Community Shield preview: Leicester City v United

77 days after lifting English football's greatest domestic cup, United return to Wembley to face Premier League champions Leicester for this season's curtain raiser on Sunday. 

The Reds 2-1 triumph over Crystal Palace back in May will still be fresh in the minds of many as Jose Mourinho targets silverware in his first competitive match in charge of 20 time Shield winners United.

Last season could not have been a bigger contrast to Leicester's previous campaign.
Having executed a miraculous escape from relegation in 2014/15, they parted ways with boss Nigel Pearson and were again tipped as favourites for the drop.
Instead, incoming manager Claudio Ranieri moulded together an unheralded side of free transfers and journeymen players to send the fans at the King Power into dreamland and the rest is history.


Eric Bailly, Zlatan Ibrahimovic and Henrikh Mkhitaryan look set to make their official debuts - with Paul Pogba waiting in the wings - but Chris Smalling is suspended following his red card in the Cup final.
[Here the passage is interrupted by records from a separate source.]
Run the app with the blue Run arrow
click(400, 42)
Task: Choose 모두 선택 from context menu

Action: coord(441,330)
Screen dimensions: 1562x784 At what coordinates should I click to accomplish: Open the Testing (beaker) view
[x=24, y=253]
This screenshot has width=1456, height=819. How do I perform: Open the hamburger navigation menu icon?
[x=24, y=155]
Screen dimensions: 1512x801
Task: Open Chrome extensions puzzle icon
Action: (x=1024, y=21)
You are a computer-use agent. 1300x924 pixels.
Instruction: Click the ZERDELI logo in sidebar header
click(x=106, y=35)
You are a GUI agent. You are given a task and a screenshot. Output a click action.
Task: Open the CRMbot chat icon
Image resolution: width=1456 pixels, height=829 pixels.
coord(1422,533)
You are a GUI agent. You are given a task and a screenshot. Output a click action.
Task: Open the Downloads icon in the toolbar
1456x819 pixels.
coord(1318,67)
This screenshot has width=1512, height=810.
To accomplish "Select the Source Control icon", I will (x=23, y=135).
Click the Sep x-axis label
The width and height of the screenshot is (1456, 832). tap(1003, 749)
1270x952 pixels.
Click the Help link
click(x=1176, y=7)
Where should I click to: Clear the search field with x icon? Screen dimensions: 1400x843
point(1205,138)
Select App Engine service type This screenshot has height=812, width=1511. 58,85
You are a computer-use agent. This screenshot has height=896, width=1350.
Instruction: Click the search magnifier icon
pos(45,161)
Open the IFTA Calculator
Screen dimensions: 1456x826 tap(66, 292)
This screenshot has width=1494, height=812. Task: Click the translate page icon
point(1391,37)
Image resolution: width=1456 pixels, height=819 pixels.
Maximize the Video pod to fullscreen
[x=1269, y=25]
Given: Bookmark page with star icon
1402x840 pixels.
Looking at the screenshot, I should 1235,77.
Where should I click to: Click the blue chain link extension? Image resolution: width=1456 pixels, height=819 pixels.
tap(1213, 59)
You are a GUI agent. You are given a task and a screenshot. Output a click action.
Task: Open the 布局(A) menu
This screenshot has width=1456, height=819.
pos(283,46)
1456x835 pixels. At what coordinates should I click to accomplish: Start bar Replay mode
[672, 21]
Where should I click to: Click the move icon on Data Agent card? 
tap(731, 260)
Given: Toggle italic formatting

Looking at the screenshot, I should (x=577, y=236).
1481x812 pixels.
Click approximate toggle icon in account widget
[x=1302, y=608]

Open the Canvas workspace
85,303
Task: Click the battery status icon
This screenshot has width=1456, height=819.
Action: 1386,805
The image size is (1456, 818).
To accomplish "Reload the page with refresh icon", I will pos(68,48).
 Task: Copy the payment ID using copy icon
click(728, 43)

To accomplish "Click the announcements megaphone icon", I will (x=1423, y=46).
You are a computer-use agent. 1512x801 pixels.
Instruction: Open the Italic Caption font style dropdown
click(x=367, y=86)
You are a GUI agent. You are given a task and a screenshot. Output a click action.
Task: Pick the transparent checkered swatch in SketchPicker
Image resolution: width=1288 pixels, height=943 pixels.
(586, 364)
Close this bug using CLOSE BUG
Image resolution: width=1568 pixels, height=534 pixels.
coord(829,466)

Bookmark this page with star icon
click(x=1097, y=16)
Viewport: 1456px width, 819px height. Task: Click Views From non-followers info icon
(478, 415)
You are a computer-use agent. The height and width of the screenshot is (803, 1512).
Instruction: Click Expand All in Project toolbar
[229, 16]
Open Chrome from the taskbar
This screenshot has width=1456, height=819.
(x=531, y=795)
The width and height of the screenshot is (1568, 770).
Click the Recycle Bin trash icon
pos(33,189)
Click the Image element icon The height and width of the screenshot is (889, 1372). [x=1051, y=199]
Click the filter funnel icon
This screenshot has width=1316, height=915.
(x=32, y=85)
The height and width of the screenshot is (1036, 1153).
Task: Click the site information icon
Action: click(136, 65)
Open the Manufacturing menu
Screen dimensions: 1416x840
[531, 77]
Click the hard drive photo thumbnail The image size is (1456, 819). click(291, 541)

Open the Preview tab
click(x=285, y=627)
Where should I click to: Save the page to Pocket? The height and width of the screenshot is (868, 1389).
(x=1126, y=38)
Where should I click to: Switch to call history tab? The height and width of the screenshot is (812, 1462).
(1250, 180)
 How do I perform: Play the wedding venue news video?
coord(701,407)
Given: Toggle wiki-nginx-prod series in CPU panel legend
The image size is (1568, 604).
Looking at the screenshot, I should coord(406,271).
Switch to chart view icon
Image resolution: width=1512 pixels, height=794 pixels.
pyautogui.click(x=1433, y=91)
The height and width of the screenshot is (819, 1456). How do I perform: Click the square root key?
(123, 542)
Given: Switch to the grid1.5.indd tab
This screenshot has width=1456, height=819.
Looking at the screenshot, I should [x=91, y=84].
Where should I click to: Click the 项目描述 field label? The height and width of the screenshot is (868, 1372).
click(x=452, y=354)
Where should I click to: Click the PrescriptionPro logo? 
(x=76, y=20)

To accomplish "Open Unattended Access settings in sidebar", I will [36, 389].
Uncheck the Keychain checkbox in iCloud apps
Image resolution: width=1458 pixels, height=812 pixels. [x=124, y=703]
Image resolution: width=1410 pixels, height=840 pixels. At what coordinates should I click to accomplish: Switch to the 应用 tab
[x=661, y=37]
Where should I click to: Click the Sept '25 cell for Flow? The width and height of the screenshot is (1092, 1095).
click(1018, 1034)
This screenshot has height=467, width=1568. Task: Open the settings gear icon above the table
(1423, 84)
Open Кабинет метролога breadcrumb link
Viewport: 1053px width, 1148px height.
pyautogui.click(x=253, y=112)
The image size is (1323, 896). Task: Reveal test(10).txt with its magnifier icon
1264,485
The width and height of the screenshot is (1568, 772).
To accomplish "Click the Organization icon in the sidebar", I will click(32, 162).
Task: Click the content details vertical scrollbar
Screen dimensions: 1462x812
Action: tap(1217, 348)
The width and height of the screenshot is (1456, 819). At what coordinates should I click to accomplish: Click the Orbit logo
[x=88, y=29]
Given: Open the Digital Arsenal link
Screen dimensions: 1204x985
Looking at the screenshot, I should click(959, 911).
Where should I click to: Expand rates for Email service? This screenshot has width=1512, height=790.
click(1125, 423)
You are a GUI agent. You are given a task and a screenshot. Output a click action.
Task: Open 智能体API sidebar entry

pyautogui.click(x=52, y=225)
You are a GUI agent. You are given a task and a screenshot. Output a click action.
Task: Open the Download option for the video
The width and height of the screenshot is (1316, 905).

Ranieri has a fully fit squad to pick from with new signings Ahmed Musa, defender Luis Fernandez and Polish international winger Bartosz Kapustka expected to feature for the first time for the Foxes. 

Leicester have managed to keep hold of the majority of their title winners, with Riyad Mahrez and 24-goal forward Jamie Vardy staying put despite both reportedly being the subject of bids from Arsenal, but influential playmaker N'Golo Kante has signed for Chelsea. 

While still an honour in the English game, many see the Shield as nothing more than a competitive and high-profile friendly but both managers will be going all out to win Sunday's season opener. 


"I think especially for the players that were involved in last season, it must have a meaning, to play in the Community Shield you need to be a champion or you need to win the FA Cup, and they won the FA Cup so of course we are going to try and win it" explained Mourinho.
"I think we have to face it as a game, of course we can have six changes instead of three so that gives me the chance to give minutes to some players.
"We need to train, we need to play, we need minutes for the players"
"It also gives me the opportunity to play with those than cannot play 90 minutes, because they have no condition to play for 90 minutes, so it will be a little bit of everything" added the boss. 


South Yorkshire referee Craig Pawson will be the man in the middle.